I chirped like a cuckoo that he would bring me a horse.

I danced in joy like a peacock that he would fetch me a cow.

I was thrilled that he would bring me a goat.

But he has unleashed a cat upon us. Do I catch and leash it or let it wander free?

I could not rejoice at the sight

Of a sturdy wedding tent,

Of invited guests, of the sound of drums, Of him tying the taali.

That joy, alas, was not mine!”

This oppari — an ancient ritual of lamentation, sets the way for the novel’s culmination — the arrangement of a social killing, through fire, animating the novel’s title — Pyre — and the hoary memory of the ritualised burning of brides, sati.

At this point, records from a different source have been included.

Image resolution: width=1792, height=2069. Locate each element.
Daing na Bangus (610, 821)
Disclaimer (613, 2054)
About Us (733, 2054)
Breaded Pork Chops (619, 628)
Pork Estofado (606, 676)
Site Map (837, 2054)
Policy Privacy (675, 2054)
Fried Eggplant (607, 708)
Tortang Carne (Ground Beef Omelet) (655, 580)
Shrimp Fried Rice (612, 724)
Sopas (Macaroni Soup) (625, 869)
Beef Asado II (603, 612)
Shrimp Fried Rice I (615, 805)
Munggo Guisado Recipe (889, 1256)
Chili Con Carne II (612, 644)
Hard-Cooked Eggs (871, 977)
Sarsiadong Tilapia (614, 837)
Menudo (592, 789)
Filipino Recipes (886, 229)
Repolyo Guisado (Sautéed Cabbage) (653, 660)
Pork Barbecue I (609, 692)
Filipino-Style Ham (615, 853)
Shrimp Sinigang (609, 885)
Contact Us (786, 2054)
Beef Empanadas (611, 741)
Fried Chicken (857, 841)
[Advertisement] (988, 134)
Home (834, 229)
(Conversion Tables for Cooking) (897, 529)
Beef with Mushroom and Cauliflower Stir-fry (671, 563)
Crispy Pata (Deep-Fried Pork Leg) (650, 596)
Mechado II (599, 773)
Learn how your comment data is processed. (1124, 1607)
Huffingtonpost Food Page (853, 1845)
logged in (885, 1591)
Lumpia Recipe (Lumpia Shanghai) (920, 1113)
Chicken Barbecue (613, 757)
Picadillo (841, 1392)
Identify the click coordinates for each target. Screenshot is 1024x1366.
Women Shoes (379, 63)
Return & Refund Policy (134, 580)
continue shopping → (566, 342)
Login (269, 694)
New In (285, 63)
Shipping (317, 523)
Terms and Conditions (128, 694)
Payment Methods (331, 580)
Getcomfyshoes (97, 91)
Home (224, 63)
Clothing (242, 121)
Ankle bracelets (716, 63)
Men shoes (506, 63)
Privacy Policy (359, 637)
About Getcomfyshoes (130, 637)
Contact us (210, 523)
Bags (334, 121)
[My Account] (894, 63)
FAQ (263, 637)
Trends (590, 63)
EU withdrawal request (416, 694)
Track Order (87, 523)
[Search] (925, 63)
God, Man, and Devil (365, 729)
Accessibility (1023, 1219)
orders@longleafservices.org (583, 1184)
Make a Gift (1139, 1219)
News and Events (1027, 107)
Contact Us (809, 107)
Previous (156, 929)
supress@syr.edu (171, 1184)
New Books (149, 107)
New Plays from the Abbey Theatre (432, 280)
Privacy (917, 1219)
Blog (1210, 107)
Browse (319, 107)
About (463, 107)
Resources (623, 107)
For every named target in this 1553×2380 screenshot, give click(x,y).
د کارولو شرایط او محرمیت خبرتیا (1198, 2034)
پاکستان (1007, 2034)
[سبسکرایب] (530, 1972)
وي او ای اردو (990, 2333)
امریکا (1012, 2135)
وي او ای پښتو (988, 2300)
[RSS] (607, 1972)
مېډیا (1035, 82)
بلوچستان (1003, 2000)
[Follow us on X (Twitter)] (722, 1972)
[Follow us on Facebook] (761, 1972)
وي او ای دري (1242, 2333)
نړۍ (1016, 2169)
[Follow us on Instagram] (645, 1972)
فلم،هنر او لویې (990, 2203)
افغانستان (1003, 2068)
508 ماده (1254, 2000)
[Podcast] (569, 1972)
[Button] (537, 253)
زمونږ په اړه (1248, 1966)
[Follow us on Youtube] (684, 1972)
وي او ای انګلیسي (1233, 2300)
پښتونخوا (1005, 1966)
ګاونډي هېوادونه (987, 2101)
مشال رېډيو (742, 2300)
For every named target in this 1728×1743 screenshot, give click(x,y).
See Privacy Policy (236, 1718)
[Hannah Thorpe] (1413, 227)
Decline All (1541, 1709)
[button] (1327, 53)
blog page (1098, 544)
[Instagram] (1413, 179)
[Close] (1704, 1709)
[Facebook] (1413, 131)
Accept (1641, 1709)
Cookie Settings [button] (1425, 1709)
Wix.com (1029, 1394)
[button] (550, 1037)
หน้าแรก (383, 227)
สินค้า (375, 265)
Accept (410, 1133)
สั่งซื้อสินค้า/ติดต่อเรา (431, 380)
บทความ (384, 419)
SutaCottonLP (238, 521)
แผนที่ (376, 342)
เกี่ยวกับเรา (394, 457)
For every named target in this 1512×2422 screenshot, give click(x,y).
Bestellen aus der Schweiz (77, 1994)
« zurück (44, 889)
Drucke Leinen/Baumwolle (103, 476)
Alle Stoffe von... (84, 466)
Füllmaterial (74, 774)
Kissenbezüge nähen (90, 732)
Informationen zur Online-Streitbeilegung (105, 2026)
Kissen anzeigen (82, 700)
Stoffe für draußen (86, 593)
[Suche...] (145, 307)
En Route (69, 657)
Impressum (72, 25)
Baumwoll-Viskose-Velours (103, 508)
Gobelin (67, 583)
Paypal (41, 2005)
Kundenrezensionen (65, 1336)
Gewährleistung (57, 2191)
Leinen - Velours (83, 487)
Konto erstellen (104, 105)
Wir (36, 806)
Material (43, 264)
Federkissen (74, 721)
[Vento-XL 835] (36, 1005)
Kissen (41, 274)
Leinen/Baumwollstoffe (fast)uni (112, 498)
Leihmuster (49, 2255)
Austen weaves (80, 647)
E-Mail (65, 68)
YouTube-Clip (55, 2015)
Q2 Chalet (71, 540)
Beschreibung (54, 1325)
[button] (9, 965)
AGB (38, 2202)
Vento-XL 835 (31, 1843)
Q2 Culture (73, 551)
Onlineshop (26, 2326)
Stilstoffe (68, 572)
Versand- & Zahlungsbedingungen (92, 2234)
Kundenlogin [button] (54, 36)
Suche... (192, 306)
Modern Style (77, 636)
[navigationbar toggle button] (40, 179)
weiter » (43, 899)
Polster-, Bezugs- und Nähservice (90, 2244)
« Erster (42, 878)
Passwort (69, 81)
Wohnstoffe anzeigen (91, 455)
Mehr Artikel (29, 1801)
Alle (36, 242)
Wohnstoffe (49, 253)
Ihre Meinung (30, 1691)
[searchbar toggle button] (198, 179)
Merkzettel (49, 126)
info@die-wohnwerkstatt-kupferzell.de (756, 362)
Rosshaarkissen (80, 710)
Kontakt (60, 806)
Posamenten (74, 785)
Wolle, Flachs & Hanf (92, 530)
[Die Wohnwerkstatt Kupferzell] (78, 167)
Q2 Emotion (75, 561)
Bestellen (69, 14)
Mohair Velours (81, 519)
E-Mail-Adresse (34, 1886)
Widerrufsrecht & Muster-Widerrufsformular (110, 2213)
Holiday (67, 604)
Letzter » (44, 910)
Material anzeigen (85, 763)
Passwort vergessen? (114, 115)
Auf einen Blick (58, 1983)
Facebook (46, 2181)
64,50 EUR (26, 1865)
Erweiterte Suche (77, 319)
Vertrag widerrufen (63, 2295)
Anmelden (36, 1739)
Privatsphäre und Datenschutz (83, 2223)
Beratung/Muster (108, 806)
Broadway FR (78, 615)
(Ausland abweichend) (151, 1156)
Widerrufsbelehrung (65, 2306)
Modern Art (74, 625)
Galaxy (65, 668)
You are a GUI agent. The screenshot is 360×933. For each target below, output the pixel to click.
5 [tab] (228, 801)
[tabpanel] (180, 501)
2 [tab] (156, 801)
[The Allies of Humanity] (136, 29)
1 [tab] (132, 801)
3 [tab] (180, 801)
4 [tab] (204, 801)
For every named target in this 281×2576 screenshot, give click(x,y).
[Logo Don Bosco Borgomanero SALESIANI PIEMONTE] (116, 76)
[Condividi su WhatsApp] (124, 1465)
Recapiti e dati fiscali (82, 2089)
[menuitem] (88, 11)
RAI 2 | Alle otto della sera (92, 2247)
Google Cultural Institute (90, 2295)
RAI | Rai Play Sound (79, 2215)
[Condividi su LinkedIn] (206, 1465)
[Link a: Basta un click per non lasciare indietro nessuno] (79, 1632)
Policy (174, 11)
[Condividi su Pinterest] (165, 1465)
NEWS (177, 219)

The Booker longlist affirms the growing global stature of India’s non-English language writing. Last year, the award had been given to Tomb of Sand, a meticulously crafted novel in Hindi by Geetanjali Shree. More recently, the PEN/Nabokov Award for Achievement in International Literature was awarded to the Hindi writer Vinod Kumar Shukla, a novelist and poet described at once as “strange” and “sublime”.

Perhaps the combination of having written one of the great marvels of the 20th century — Midnight’s Children — then having a fatwa placed on your head, might have afforded Salman Rushdie both the hubris and silliness to declare when compiling an anthology of Indian writing that, “The prose writing created in this period by Indian writers working in English is proving to be a stronger and more important body of work than most of what has been produced in the 18 ‘recognised’ languages of India ... and this still burgeoning Indo-Anglian literature represents perhaps the most valuable contribution India has yet made to the world of books”.

This, in a subcontinent that has already produced the likes of Premchand, Sadat Hasan Manto, U R Ananthamurthy, in its “recognised” languages; Perumal Murugan (and his longtime collaborator and publisher, Kannan Sundaram, and his Kalachuvadu Publications). The recent litany of awards may well indicate a long-delayed resurgence in the literature of the community languages of India, and in the crucial realm of literature in translation, in the world.

In Poonachi, a giant bearing a goat kid meets Sami and places the kid in his care with the promise, “This one slid out as the seventh and dropped like a piece of dung. She is truly a miracle, look at her.”

Some years ago, I, by chance, came across Poonachi. Inspired, I have scoured this country since to look for a black goat kid I could bring home for a touch of providence. Not unlike Perumal Murugan — something of a miracle.